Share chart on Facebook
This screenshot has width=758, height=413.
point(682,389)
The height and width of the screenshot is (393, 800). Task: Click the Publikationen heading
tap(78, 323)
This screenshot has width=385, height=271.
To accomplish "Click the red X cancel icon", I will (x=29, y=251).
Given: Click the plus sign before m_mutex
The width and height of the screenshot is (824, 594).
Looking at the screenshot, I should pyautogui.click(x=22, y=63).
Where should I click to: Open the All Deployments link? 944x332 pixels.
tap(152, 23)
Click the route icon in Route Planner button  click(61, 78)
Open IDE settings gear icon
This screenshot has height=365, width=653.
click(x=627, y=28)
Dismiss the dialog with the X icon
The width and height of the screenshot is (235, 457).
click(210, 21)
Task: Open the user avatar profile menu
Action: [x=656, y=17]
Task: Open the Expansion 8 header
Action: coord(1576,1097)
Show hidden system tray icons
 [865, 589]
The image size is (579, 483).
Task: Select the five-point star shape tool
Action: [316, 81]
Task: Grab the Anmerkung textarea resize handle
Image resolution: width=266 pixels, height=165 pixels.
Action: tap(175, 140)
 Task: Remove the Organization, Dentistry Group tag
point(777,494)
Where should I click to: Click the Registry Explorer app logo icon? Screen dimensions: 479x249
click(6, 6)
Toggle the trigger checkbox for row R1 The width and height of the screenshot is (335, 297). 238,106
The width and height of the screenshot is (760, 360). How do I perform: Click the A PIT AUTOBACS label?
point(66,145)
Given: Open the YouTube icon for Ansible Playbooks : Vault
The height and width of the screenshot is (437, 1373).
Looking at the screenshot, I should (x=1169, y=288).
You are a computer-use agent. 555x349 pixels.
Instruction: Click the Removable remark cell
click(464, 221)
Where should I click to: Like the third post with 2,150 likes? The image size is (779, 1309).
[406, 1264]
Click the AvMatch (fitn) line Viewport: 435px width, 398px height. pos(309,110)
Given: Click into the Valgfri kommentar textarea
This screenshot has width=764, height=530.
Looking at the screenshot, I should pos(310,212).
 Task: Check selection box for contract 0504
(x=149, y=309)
────────────────────
Each record is to be repeated exactly.

Share chart on Facebook
This screenshot has width=758, height=413.
point(682,389)
The height and width of the screenshot is (393, 800). Task: Click the Publikationen heading
tap(78, 323)
This screenshot has width=385, height=271.
To accomplish "Click the red X cancel icon", I will (x=29, y=251).
Given: Click the plus sign before m_mutex
The width and height of the screenshot is (824, 594).
Looking at the screenshot, I should pyautogui.click(x=22, y=63).
Where should I click to: Open the All Deployments link? 944x332 pixels.
tap(152, 23)
Click the route icon in Route Planner button  click(61, 78)
Open IDE settings gear icon
This screenshot has height=365, width=653.
click(x=627, y=28)
Dismiss the dialog with the X icon
The width and height of the screenshot is (235, 457).
click(210, 21)
Task: Open the user avatar profile menu
Action: [x=656, y=17]
Task: Open the Expansion 8 header
Action: coord(1576,1097)
Show hidden system tray icons
 [865, 589]
The image size is (579, 483).
Task: Select the five-point star shape tool
Action: [316, 81]
Task: Grab the Anmerkung textarea resize handle
Image resolution: width=266 pixels, height=165 pixels.
Action: tap(175, 140)
 Task: Remove the Organization, Dentistry Group tag
point(777,494)
Where should I click to: Click the Registry Explorer app logo icon? Screen dimensions: 479x249
click(6, 6)
Toggle the trigger checkbox for row R1 The width and height of the screenshot is (335, 297). 238,106
The width and height of the screenshot is (760, 360). How do I perform: Click the A PIT AUTOBACS label?
point(66,145)
Given: Open the YouTube icon for Ansible Playbooks : Vault
The height and width of the screenshot is (437, 1373).
Looking at the screenshot, I should (x=1169, y=288).
You are a computer-use agent. 555x349 pixels.
Instruction: Click the Removable remark cell
click(464, 221)
Where should I click to: Like the third post with 2,150 likes? The image size is (779, 1309).
[406, 1264]
Click the AvMatch (fitn) line Viewport: 435px width, 398px height. pos(309,110)
Given: Click into the Valgfri kommentar textarea
This screenshot has width=764, height=530.
Looking at the screenshot, I should pos(310,212).
 Task: Check selection box for contract 0504
(x=149, y=309)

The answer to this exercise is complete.